(Document extract)
§

Experience Should Lose Tenure

Discussion in 'Coin Chat' started by chip, Apr 2, 2010.

  1. chip

    chip Novice collector

    Since it has been over a year since I started doing some research on Dads collection, I have found that there is a huge amount of knowledge and experience among collectors. I make a distinction between knowledge and experience, they are not the same things.

    It is often said that experience is the best teacher, its lessons stick with us more than the knowledge we glean from books, it is a hard teacher, its lessons can cost us money, time and can be frustrating.

    Personally, I think experience is a poor teacher, it can teach one collector that good deals can be had on ebay, it can teach another collector that ebay is a haven for scam artists, it teaches one collector that you cannot trust anybody, it teaches another that people are trustworthy and will try to be fair with you.

    I was talking to a contractor the other day, who had done some work on the house we are getting ready to sell, I mentioned how dad had collected thousands of state quarters, and how I could find no dealer willing to pay more than face, and they did not really want to do that. He informed me that he was something of a collector, so I asked him some questions, making conversation, I showed him a pocket piece, a 1971 kennedy half, he remarked that the piece was pretty bright and shiny, I told him it used to have some green spots on it but a week travelling around in my pocket took those marks off it.

    I asked him how much it was worth, he told me that it was not worth much because after 1964 all the kennedy halves were not made of silver, that silver was now worth 15 dollars an ounce.

    I told him that one sister had taken dads penny collection, yes I used the word penny. He told me that the pennies from 1943 were made of steel, and that if you wanted to preserve them you would clean them with a cloth and then apply pledge spray wax to preserve the moisture, I told him that many of dads steel cents were a little rusty, he told me that san francisco made the rustiest steel cents and that they were melted down, but now they are worth the most. I told him that I had heard that cents were now not made of copper, he affirmed that they quit making them of copper in 1964.

    It was a pleasent conversation and I was pleased that he considered himself a collector, maybe next time I hire him I will show him some of dads currency collection and see where that will take the conversation.

    I had another coin conversation the next day, a fellow worker showed me a 1942 nickel and asked me if it was made of silver, I looked at the back and told him no, that the silver nickels had a big mintmark over monticellos dome, he told me the best way to tell if a coin is silver is to drop it on a hard surface and listen for the silver ring. I do not know if this test for silver content is confined to mexican collectors, but a dealer I talked to told me that he has a few mexican customers who regularly do the "drop on the rim and listen" test for silver.

    I have another friend at work who tells me that he saves coins, he gave me a two ounce zapata medal, I thought that was very friendly so I gave him as a return gift a cull morgan, a silver eagle, and a scales mexican bullion piece, I have no idea of the medals value beyond silver weight, it does weigh slightly over two troy ounces, but I knew he treasured the coin so I did not want to have him lose the treasure, the same guy also had a circulated 500 dollar bill, that he used at face value.

    Another coworker told me when we were talking of settling the estate how his grandfather had a lot of old gold dollars that were stolen. I hear quite a few of those stories about stolen collections, and stolen pieces, enough that I consider a yearly safe deposit fee cheap.

    Most guys who I have talked to will set aside any coin that they percieve as being rare, their experience tells them what is rare or common, so most guys will have old worn wheat cents, silver certificates, 2 dollar bills, some old silver they found in change, or steel cents that they sometimes think is silver.

§

(Dataset content)
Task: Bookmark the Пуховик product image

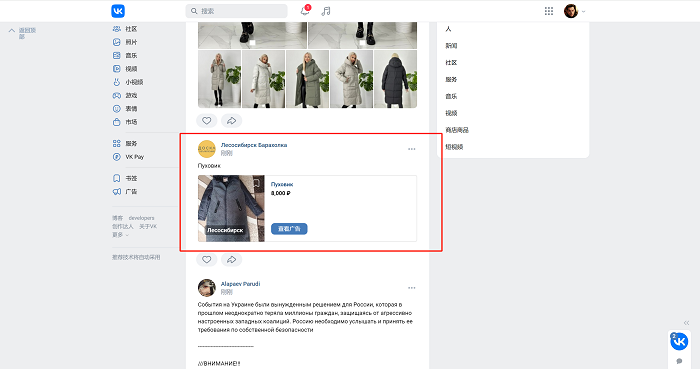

§

(What is required)
Continue the forum post about coin collecting, starting right after its last sentence.

(Reply)
    Again it is experience that is the teacher, I get the impression sometimes when I tell them that a steel cent circulated might be worth a dime, that they think I am trying to talk the value of what they have down, either from envious cussedness or to possibly get it from them for a fraction of its value.

    Again this could be experience teaching them, I went to one local dealer once who I saw offer a customer ten cents a piece for buffalo nickels, these were obviously part of someones collection, they were in 2X2's and were marked with a grade, the same dealer had a bargain box filled with dateless buffalo nickels for a dollar each.

    I have some dealers who I have visited who make me good offers when I have little money, and others whose business manner leaves much to be desired, One dealer talked to me for about an hour, very helpful and solicitous and eager to help a new collector, the next time I saw him he was brusque and bordering on rude.

    I have found from experience that sometimes the best deals are offered to me when I profess ignorance, and sometimes if a dealer suspects I am knowledgable about coins he starts to suspect that I am cherry picking his pockets.

    One dealer who I personally respect, and even like, who is an example of integrity to me asked me once if I had cherry picked all his bust half dollars, He had sold them to me for about greysheet bid. I was a little surprised by the question so I told him that every half I had bought from him was an r-1 or 2, that the only semi rare one I have, an r-5 had come from an antique store that was having a 20% off sale, that even tho I had the overton book I was not studied enough in it to recognize by sight some of the rarer varieties, I promised him that if I ever picked up one that was a rarity I would let him know and we could renegotiate the deal.

    I feel that he did not receive this in the way I intended, he did tell me that he had been seeing a new customer who was pulling scams on him, and I think it was a case of experiences bad teaching happening before my eyes.

    So my rant is this, experience is a terrible teacher, a good teacher will impart knowledge impartially, two plus two will always equal four, but experience teaches some people that you can lie cheat or steal and get away with it, it teaches other people that being fair will get you nowhere.

    So, I try to temper experiences teachings with the experiences of others and also with the knowledge of what is right according to my conscience before God.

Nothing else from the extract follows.